_What you will do_: Pictures are to be dropped, and only the lines from the one containing "The width and height of the screenshot is (862, 478)." through the end of the data below are to be reproduced as written.

_The data_:
-=-=-=-=-

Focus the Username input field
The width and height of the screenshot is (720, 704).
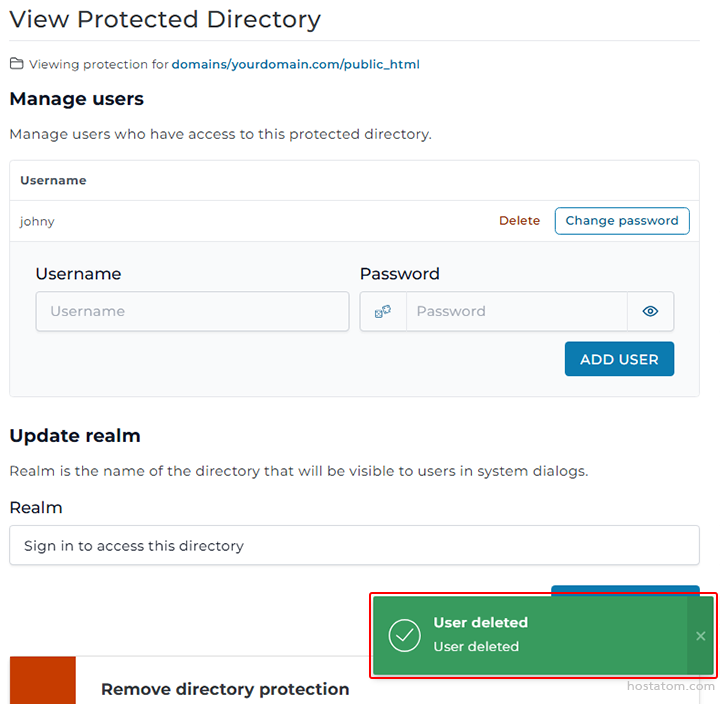pos(192,312)

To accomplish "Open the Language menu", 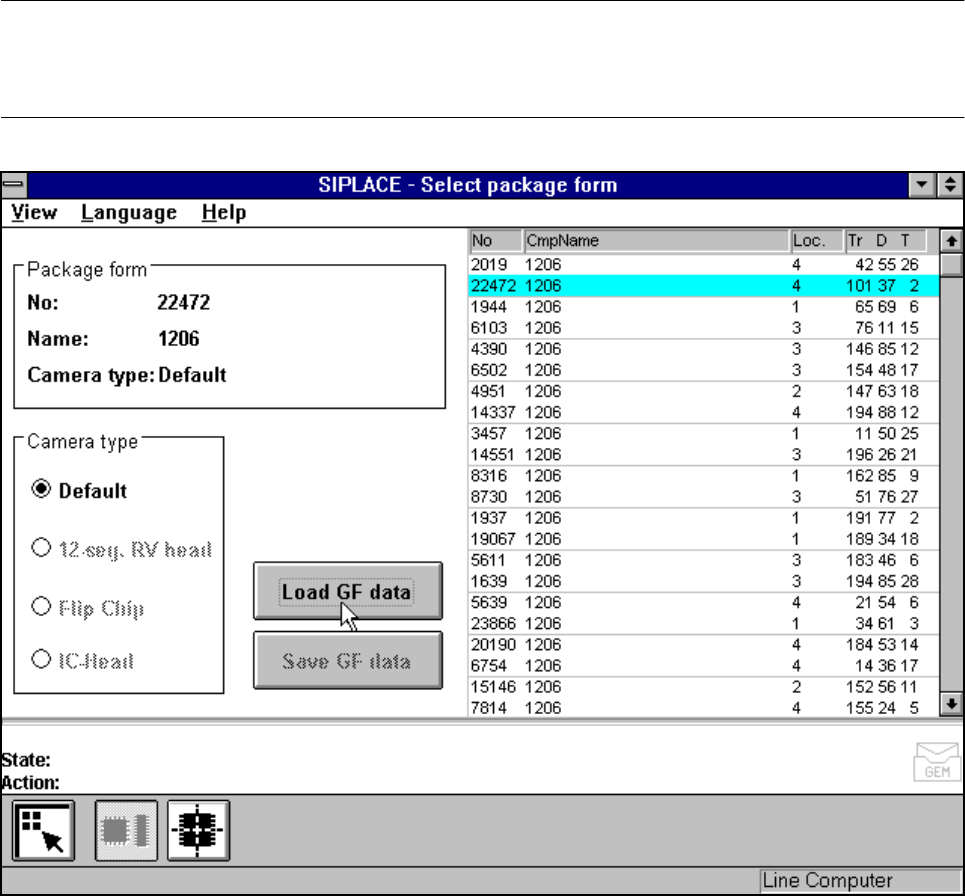I will tap(129, 212).
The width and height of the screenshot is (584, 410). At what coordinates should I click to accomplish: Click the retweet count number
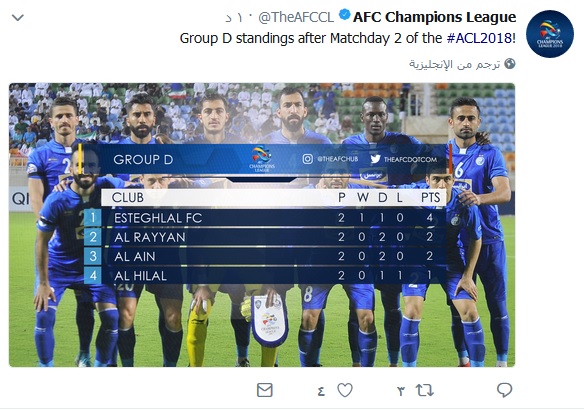(x=401, y=391)
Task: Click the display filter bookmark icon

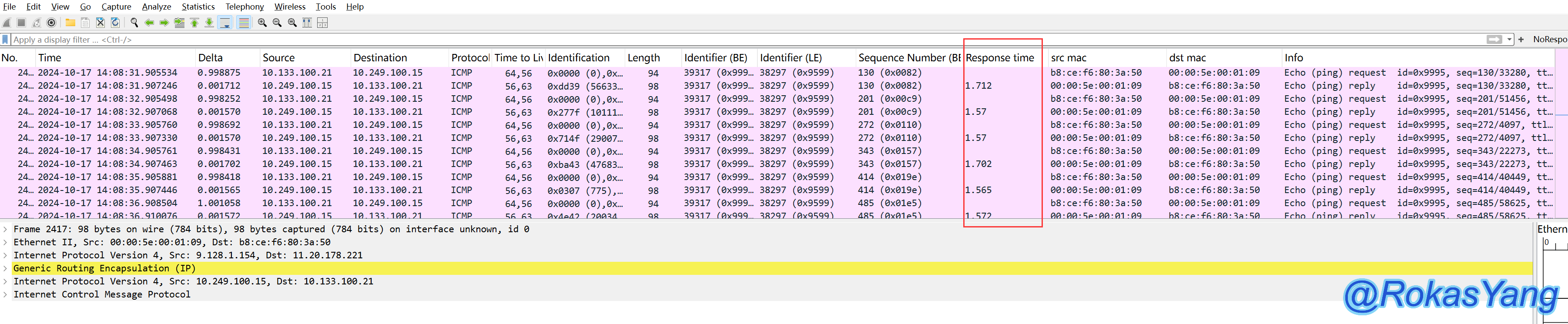Action: pyautogui.click(x=6, y=40)
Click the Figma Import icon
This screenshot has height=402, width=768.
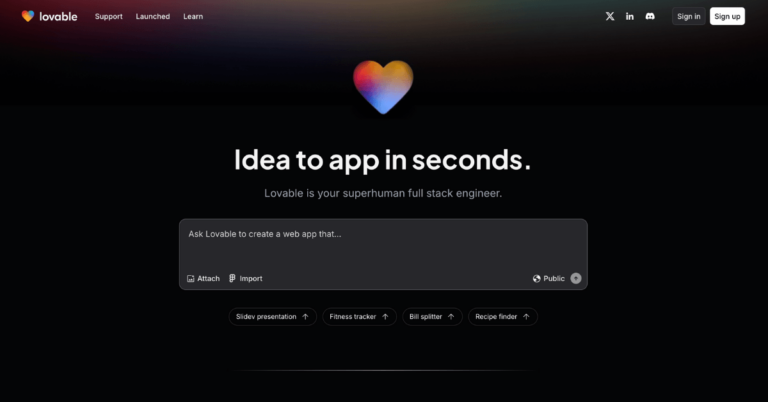[x=232, y=278]
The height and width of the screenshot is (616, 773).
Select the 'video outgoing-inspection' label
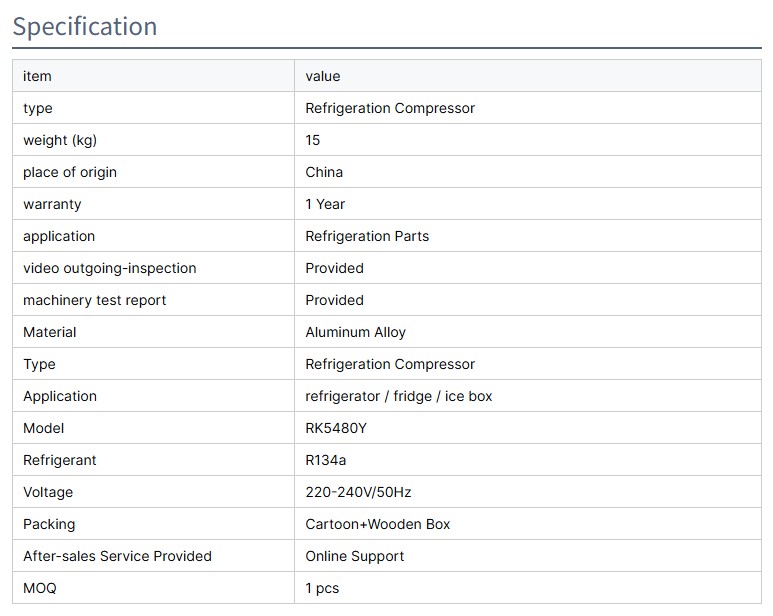[110, 268]
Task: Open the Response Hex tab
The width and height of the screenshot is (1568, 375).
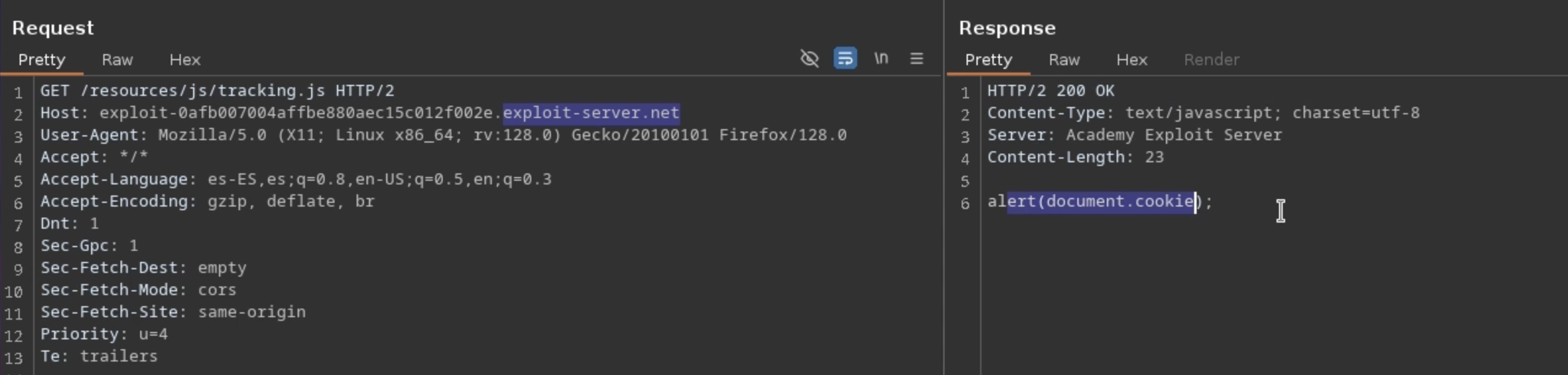Action: coord(1131,60)
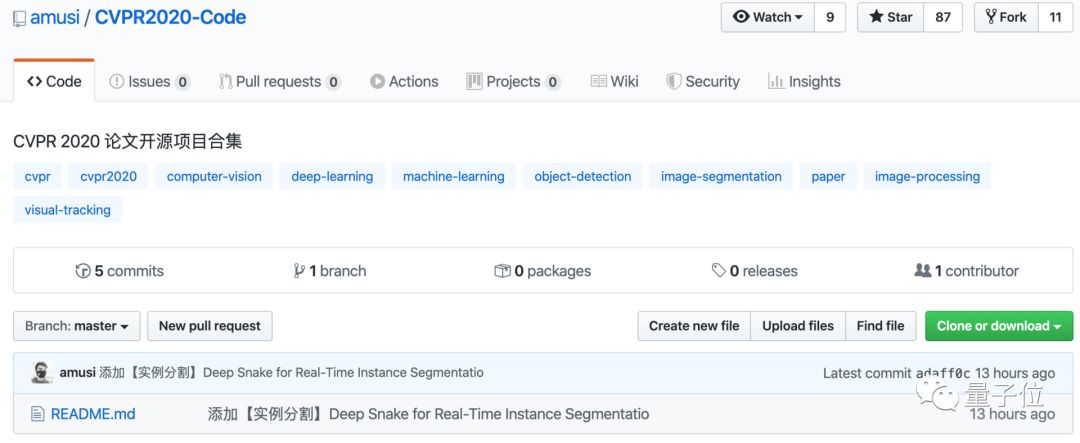Open the README.md file link
The image size is (1080, 443).
93,414
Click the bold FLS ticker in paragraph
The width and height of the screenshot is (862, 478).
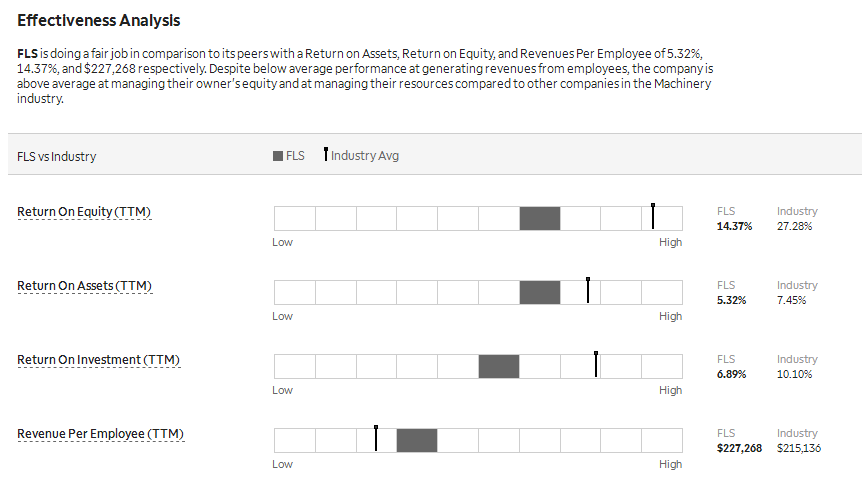tap(27, 51)
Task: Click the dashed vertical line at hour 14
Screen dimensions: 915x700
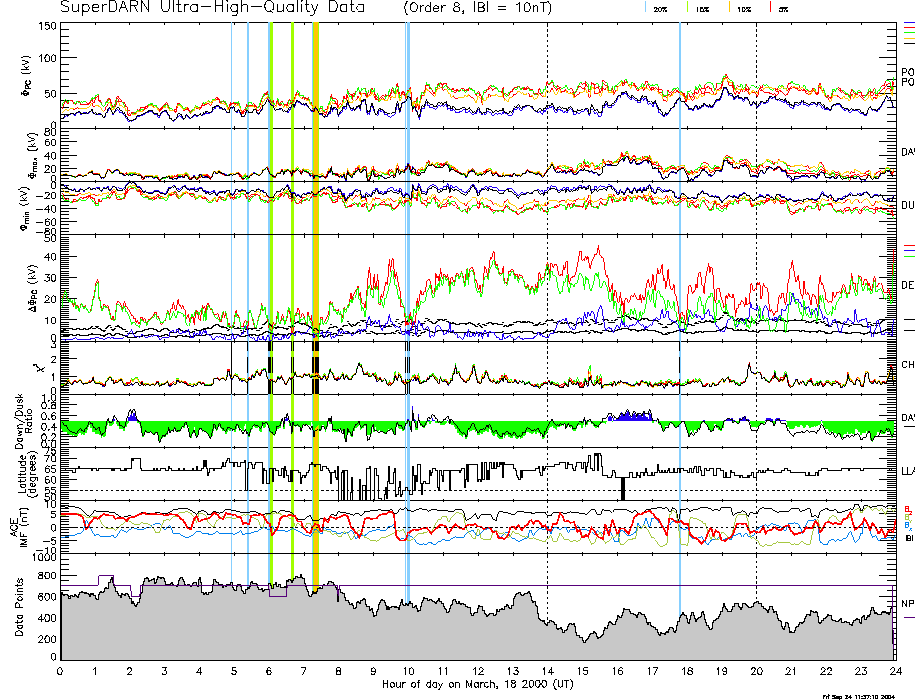Action: [x=547, y=300]
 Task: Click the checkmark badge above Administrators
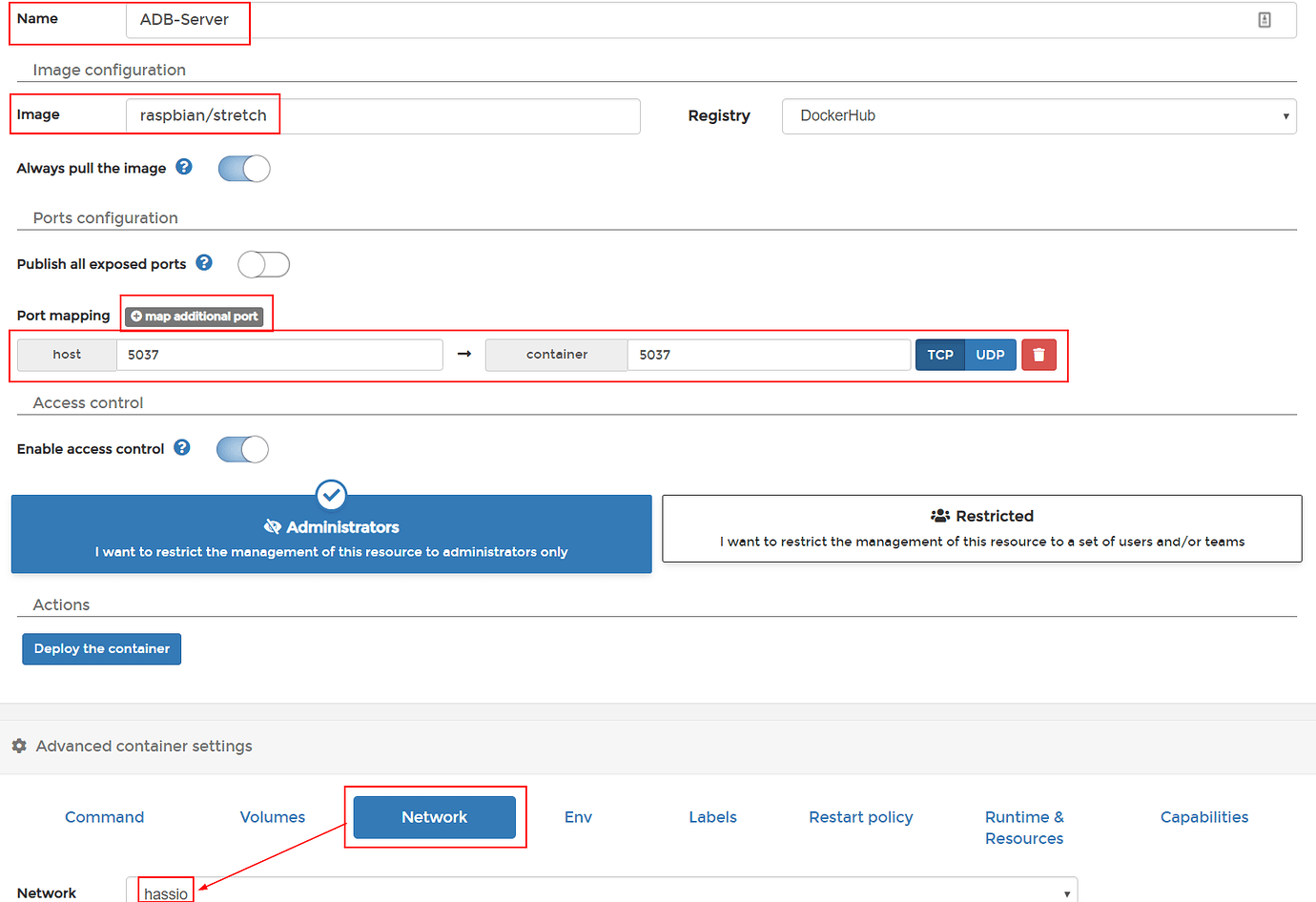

-=-=-=-=-

_Solved problem_:
The width and height of the screenshot is (862, 478).
tap(27, 51)
Task: Click the dashed vertical line at hour 14
Screen dimensions: 915x700
Action: [x=547, y=300]
 Task: Click the checkmark badge above Administrators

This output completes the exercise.